If nothing else, the current election fraud debacle has highlighted the risks and dangers of succumbing to ideology. And none of us is immune.
We know that widespread early mail-in voting, easier to manipulate, was used for the first time with the easily disprovable argument promulgated by the Left that it was required due to the pandemic. We know that observers in swing states were blocked from observing, that dead people voted, postmarks were ignored, specious addresses were used, and that signatures were not always checked. We know that some precincts allowed ballots to be “cured” while others were not. We’ve been told of middle-of-the night vote dumps in Biden’s favor that occurred outside the realm of statistical probability, and that video evidence supports this. There is conjecture that the voting machines and software used in critical precincts were flawed and easily manipulated. We’ve been told that the judiciary has been unwilling to examine the evidence, with the credible example of at least one instance of a PA state court ruling that operating outside established election law is permissible. There is no question that irregularities and fraud occurred (despite the Left’s claims of a “perfect” election that would clearly have been riddled with corruption had their candidate lost); the question is the extent. And we’ve been assured that the unproved (and possibly unprovable) malfeasance involves at least hundreds of thousands, maybe millions of votes, enough to upend the results. Nothing of substance, to date, has been proved in court.
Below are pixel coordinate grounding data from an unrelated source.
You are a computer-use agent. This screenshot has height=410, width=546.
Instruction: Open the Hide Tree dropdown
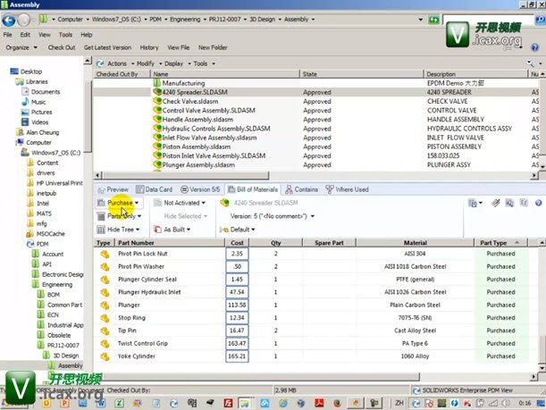(123, 229)
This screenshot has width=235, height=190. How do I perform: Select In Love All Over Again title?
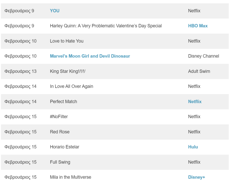[x=71, y=86]
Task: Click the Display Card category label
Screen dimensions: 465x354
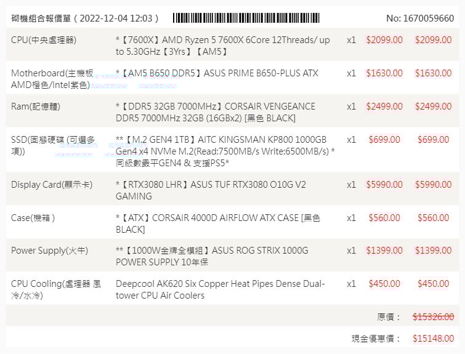Action: click(52, 185)
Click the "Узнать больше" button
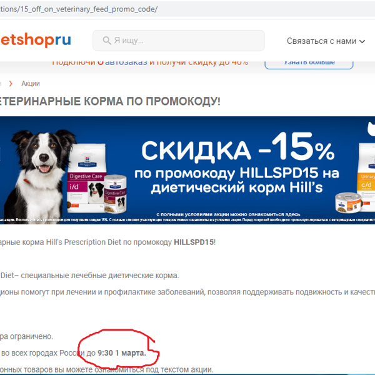375x375 pixels. click(309, 63)
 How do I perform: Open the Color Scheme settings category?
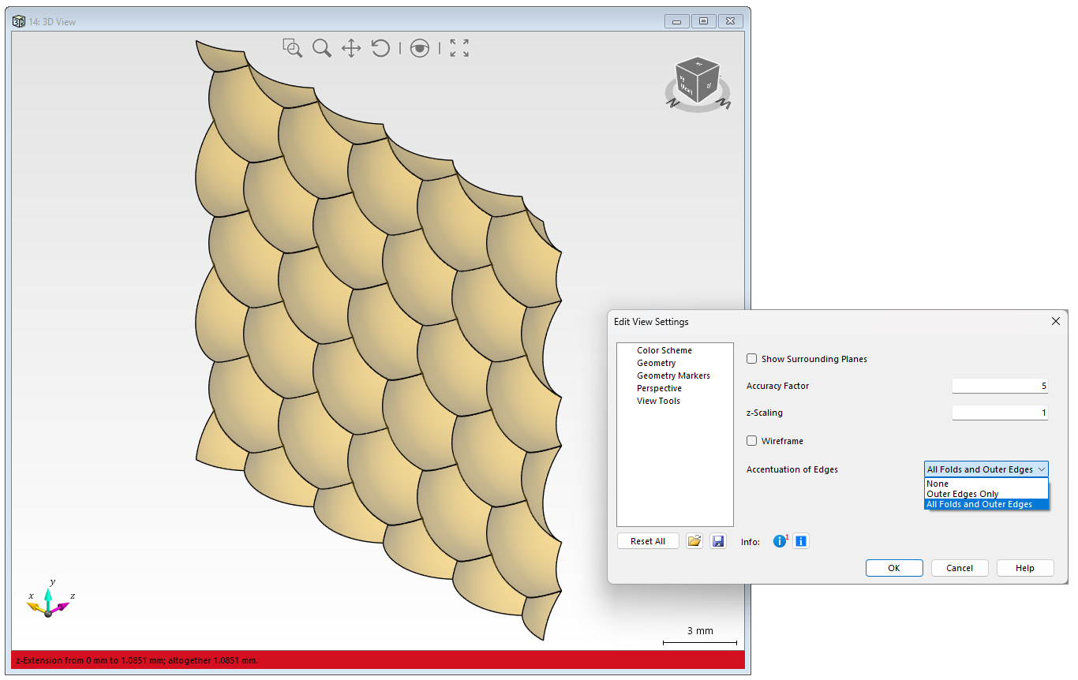[664, 350]
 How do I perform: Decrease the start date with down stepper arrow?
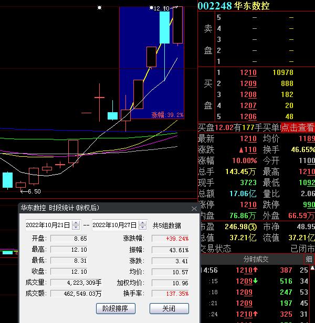click(76, 228)
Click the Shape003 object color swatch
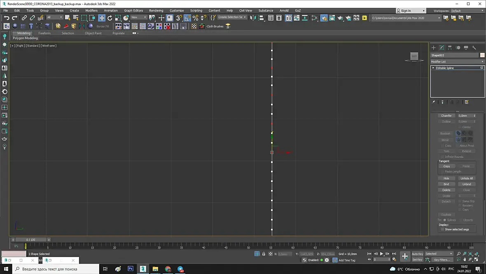Viewport: 486px width, 274px height. point(482,55)
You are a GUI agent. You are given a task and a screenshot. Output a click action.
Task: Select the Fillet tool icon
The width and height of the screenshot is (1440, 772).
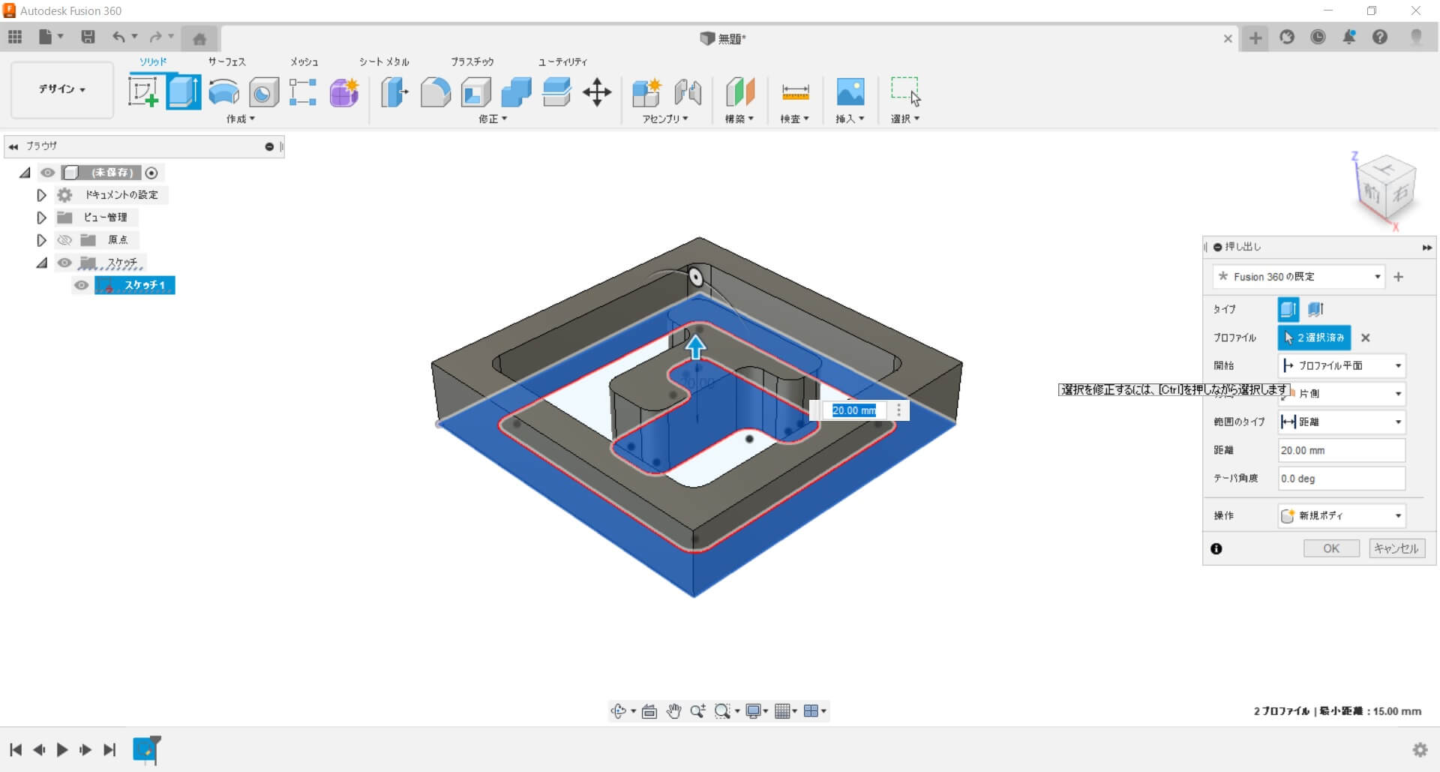click(435, 92)
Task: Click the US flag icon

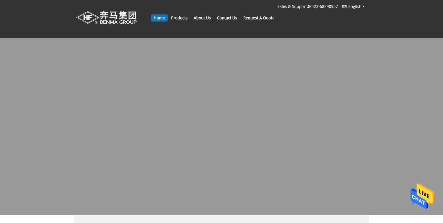Action: point(344,6)
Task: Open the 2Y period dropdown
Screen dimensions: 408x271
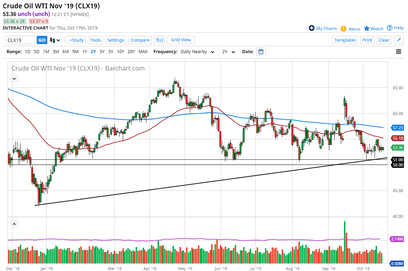Action: pos(229,51)
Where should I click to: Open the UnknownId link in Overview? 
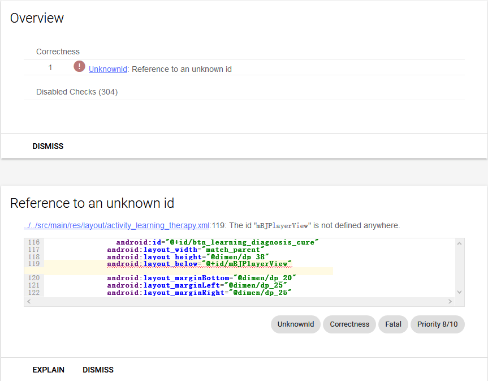point(107,69)
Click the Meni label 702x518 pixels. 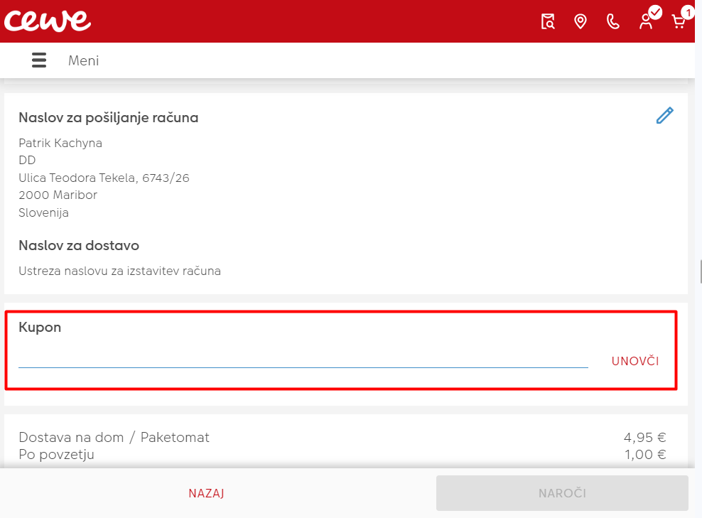[x=83, y=61]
In light of the apparent dense smoke of circumstantial evidence in search of fire, and my firm belief that Trump did an amazing job policy-wise (but uneven politically), and the knowledge that Biden is more of an anti-Trump placeholder than a real candidate for the Democrats, I’ve found myself willing to accept the notion of a “stolen” election. After all, it seems improbable that this figurehead who couldn’t attract more than a few dozen supporters at a rally would garner the most votes in history, even more than the venerated Obama. Or, alternatively, I’m becoming the deluded ideologue I’ve labeled the Left.
For 4 years the Left and its servants, the mainstream and social media, have caricaturized and demonized the president, ignored and hidden his accomplishments, exaggerated his evident flaws, and manufactured elaborate hoaxes such as a Russian collusion investigation and as impeachment trial. While right-wing sources demonstrate bias, the ones on the Left have become so contaminated that they’re useless sources of information, with the wheat being buried so completely in the partisan chaff (or absent entirely). The final preelection evidence for this was the absent coverage of the Hunter Biden/Biden family corruption. Not only was an FBI investigation of Hunter hidden for 2 years (in a system that leaked like a sieve when it came to Trump), polls showed a depressing minority of Biden voters were aware of this reported faux “Russian disinformation” and enough admitted they might have changed their votes that the election would have gone to Trump. In light of this, it’s easy for conservatives to believe the believable but unproved allegations about a stolen election, since the opposing “information” sites have a strong track record of unreliability. Nevertheless, belief does not equal reality. As left-wing ideology becomes more prevalent and powerful there is an inevitable, necessary, and appropriate right-wing backlash, but no guarantees it won’t overreact. And it’s easy to be manipulated by either side. For example, here’s a reasonable argument of how statistical improbability as a defense of a stolen election may be flawed. Adding to this, for me, that at least two respected, reliable sources of balanced right-wing commentary I’ve followed refuse to accept the idea of sufficient fraud and/or irregularities to reverse the election without proof, and my personal ideological programming alarms go off.
Ultimately, these are issues we all have to sort out for ourselves. Part of me believes we conservatives should choose not to waste our time and effort with cries of election illegitimacy and instead focus n fighting against the policies and values of the Left, with better than even odds of reclaiming within a few years not only the White House, but the Congress. The other part cries out for no capitulation lest we lose forever the ability to believe in in the sanctity of future elections, for with even the widespread perception of doubt, the country cannot stand.